## Testo del documento
****

Ci sono giocatori di cui ti chiedi cosa avrebbero potuto dare al calcio senza incappare nell’infortunio che gli ha cambiato in peggio la carriera. Giuseppe Pepito Rossi è di sicuro uno degli ultimi esempi. Sul finire degli anni ’80, piace, o meglio spiace, ricordare Graziano Mannari. Sfortunato attaccante di scorta del primo Milan vincente di Sacchi e Berlusconi con grandi potenzialità purtroppo inespresse.
Graziano Mannari è nato a Livorno il 19 aprile 1969. Classico attaccante brevilineo dotato di buona tecnica, aveva una grande velocità e un discreto senso del gol.
Era capace di giocare sia come prima che come seconda punta adattandosi anche nel ruolo di attaccante esterno. Dopo le giovanili dalle parti di casa tra Rosignano e Follonica viene portato dall’allora presidente del Milan, Giussi Farina, nelle giovanili rossonere.
Il futuro del Milan. Sarà proprio il Milan la squadra in cui Mannari si metterà in luce. Infatti di lì a poco la società passa nelle mani di Silvio Berlusconi che chiama in panchina il semisconosciuto Arrigo Sacchi da Fusignano, l’uomo che cambierà il calcio dell’epoca. Graziano fece il suo esordio in serie A nel secondo tempo di Milan-Cesena del 7 febbraio 1988 entrando al posto di Ruud Gullit dolorante al ginocchio. Si mette subito in evidenza, propiziando il gol del raddoppio di Evani.

****

## Materiale fornito
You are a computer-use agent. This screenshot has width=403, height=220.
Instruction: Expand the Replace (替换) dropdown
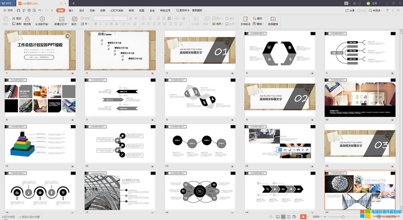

****

## Compito da svolgere
Riporta, nell'ordine in cui compaiono, tutte le città e i paesi citati nel testo su Graziano Mannari.

## La tua soluzione
Livorno, Rosignano, Follonica, Fusignano